Slow Stan Code for Hierarchical Multivariate Model

yyj0810 · June 27, 2018, 8:43pm

Hi everyone! I am trying to fit a hierarchical multivariate model. However, the model takes long long hours to run. Below are the model, Rstan code and simulation data. I hope to get some help. Thank you!

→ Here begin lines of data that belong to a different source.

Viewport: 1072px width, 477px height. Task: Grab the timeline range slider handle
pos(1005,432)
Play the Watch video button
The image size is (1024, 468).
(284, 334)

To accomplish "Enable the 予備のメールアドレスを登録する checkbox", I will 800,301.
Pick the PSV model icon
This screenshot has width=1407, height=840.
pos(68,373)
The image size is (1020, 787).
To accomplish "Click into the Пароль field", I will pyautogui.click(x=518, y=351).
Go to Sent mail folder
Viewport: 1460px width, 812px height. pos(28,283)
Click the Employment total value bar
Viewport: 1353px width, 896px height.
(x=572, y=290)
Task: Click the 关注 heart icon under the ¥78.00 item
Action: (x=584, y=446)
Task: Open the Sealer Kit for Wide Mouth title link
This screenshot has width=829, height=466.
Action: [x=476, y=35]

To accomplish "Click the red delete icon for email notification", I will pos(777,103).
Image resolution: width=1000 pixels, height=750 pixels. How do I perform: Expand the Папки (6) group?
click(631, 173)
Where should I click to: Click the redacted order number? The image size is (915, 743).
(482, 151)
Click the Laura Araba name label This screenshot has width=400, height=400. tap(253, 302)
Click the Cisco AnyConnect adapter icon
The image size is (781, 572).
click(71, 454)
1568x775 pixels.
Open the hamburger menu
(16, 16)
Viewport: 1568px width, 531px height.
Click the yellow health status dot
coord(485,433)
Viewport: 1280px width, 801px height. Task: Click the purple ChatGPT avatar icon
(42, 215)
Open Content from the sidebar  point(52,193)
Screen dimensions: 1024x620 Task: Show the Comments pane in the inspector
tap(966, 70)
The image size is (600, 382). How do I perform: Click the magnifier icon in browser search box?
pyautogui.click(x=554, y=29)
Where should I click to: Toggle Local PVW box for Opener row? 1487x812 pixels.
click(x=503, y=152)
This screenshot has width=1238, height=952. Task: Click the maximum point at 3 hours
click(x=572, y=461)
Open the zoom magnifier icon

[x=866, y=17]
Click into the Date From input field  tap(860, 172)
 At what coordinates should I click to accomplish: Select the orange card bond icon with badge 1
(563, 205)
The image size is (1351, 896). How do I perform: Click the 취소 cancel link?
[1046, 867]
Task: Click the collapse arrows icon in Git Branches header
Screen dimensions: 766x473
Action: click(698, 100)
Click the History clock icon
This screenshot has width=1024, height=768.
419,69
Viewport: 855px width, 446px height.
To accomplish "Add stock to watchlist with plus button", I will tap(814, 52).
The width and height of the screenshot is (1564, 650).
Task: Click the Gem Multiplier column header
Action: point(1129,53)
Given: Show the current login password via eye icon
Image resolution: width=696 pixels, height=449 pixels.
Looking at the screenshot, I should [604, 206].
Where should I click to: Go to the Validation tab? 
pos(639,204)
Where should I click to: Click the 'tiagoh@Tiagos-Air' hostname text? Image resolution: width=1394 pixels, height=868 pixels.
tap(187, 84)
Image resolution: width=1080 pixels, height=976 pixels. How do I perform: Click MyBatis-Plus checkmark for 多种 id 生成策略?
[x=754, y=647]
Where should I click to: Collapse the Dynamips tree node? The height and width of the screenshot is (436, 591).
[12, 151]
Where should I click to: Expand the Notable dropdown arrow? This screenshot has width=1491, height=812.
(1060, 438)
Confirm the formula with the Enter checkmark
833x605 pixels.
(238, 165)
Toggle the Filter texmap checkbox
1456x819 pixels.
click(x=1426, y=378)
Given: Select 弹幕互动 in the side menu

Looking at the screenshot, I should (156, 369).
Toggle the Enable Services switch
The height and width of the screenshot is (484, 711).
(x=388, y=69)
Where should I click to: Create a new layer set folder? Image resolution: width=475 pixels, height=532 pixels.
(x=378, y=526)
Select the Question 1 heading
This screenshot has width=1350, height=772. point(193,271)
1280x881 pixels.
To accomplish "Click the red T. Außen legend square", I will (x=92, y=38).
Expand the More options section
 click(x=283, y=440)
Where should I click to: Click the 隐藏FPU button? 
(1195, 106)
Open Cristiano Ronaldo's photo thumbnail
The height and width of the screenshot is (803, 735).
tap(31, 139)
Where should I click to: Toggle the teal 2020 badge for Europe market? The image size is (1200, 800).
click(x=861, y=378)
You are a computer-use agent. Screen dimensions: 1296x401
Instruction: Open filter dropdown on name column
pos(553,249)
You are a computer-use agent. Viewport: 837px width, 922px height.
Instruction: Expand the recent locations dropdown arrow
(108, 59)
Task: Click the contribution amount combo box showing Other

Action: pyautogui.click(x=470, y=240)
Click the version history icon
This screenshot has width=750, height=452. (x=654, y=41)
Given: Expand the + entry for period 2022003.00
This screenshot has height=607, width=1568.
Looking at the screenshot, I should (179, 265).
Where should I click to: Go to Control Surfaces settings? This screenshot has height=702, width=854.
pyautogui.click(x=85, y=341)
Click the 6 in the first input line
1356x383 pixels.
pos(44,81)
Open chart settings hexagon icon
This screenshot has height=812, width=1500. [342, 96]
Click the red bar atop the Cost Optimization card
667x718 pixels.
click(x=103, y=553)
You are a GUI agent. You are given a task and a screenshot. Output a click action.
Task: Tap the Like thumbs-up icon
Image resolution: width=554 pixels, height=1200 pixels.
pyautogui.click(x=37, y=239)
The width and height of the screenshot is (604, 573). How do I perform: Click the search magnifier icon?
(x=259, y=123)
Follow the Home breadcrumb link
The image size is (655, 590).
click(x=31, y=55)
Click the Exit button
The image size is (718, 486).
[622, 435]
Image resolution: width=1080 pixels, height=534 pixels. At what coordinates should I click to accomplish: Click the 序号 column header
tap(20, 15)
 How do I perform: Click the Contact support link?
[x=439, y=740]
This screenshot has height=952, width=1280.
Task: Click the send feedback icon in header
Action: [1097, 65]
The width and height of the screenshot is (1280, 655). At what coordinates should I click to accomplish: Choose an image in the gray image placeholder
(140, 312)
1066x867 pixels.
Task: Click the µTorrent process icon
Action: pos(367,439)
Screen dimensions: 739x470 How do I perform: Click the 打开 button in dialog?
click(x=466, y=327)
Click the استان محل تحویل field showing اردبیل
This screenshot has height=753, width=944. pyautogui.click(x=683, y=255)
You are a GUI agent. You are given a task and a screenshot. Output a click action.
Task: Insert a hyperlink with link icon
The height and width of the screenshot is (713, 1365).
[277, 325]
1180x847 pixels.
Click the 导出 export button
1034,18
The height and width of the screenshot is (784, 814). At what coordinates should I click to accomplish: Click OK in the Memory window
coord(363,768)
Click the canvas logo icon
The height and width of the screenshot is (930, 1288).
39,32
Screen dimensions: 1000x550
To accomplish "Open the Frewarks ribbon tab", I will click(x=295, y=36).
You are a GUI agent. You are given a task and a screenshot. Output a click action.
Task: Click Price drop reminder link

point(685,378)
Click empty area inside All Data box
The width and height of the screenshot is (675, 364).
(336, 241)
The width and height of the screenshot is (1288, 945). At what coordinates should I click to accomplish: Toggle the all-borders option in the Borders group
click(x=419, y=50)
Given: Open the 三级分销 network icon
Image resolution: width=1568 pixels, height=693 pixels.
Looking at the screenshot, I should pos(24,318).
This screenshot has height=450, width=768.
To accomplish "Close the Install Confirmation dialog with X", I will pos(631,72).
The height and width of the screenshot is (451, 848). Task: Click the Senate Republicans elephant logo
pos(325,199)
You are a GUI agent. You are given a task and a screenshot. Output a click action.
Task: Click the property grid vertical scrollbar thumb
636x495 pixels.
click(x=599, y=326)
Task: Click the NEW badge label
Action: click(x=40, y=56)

The model I am trying to fit is the following:

\left( \begin{array}{c} Y_i \\ \log s_i \\ \end{array} \right) \sim N_2 \biggl[ \left( \begin{array}{c} \theta_i \\log \sigma_i \\ \end{array} \right), \left( \begin{array}{cc} \sigma_i^2 & \rho_1\sigma_i \\\rho_1\sigma_i & 1 \\ \end{array} \right) \biggr]
Hierarchical model for \theta_i and \sigma^2_i,
\left( \begin{array}{c} \theta_i \\ \log \sigma_i \\ \end{array} \right) \sim N_2 \biggl[ \left( \begin{array}{c} \mu_\theta \\\mu_\sigma \\ \end{array} \right), \left( \begin{array}{cc} r_\theta^2 & \rho_2 r_{\theta}r_{\sigma} \\\rho_2 r_{\theta}r_{\sigma} & r_\sigma^2 \\ \end{array} \right) \biggr]

Rstan code

data {
      int<lower=1> N;
      vector[2] x[N];
    }
    parameters {
      vector[2] mu;
      vector<lower=0>[2] lambda;
      vector[2] theta[N];
      real<lower=-1,upper=1> r1;
      real<lower=-1,upper=1> r2;
    }
    transformed parameters {
      vector<lower=0>[2] sigma;
      cov_matrix[2] T;
      cov_matrix[2] M[N];
      //Reparameterization
      sigma[1] = inv_sqrt(lambda[1]);
      sigma[2] = inv_sqrt(lambda[2]);
      T[1,1] = square(sigma[1]);
      T[1,2] = r2 * sigma[1] * sigma[2];
      T[2,1] = r2 * sigma[1] * sigma[2];
      T[2,2] = square(sigma[2]);
      //Reparameterization
      for (i in 1:N){
      M[i][1,1] = square(exp(theta[i,2]));
      M[i][1,2] = r1 * exp(theta[i,2]);
      M[i][2,1] = r1 * exp(theta[i,2]);
      M[i][2,2] = 1;
      }
    }
    model {
    lambda[1] ~ gamma(1,1);
    lambda[2] ~ gamma(1,1);
    for (i in 1:N){
    theta[i] ~ multi_normal(mu, T);
    x[i] ~ multi_normal(theta[i], M[i]);}
    }

Data generation

i <- 999
n <- 50
mu <-100
tau <- 50

set.seed(i)
y=vector()
theta=vector()
s2=vector()
sigma2=vector()

theta=rnorm(n=n,mean=mu,sd=tau)
sigma2=rlnorm(n=n,mean=5+0.1*theta,sd=1)
y=rnorm(n,theta,sqrt(sigma2))
s2=rlnorm(n=n,mean=log(sigma2),sd=1)
data_simu=cbind(y,theta,sigma2, s2)
data <- data.frame(data_simu)[,c("theta","y","s2")]
x <- cbind(data$y,log(sqrt(data$s2)))
dat=list(N=n,x=x)

martinmodrak · July 9, 2018, 12:03pm

Not completely understanding your code, but here are some quick thoughts:

It seems like the lambda parameters represent precision of the normal distribution, with a gamma prior. Andrew and others seem to be of the opinion that this is not a great parametrization - working with sigma directly and putting a Half-normal prior on sigma might improve things.
exp(theta[i,2]) can be computed once and then reused
multi_normal_cholesky tends to be a faster version. For the T matrix, which is reused, you should get a speed up by calling cholesky_decompose once and then using the result. You could be able to do some algebra and compute the Cholesky factor of the covariance matrix directly from the parameters which would be useful for the M matrices.
The “folk theorem” states that poor performance usually signals some problems with the model. Does the model converge? Does it recover simulated data well? Are the Rhat and n_eff statistics reasonable?
lambda[1] ~ gamma(1,1); lambda[2] ~ gamma(1,1); could be vectorized as lambda ~ gamma(1,1);

Bob_Carpenter · July 20, 2018, 12:16pm

You’re doing a lot of redundant work here.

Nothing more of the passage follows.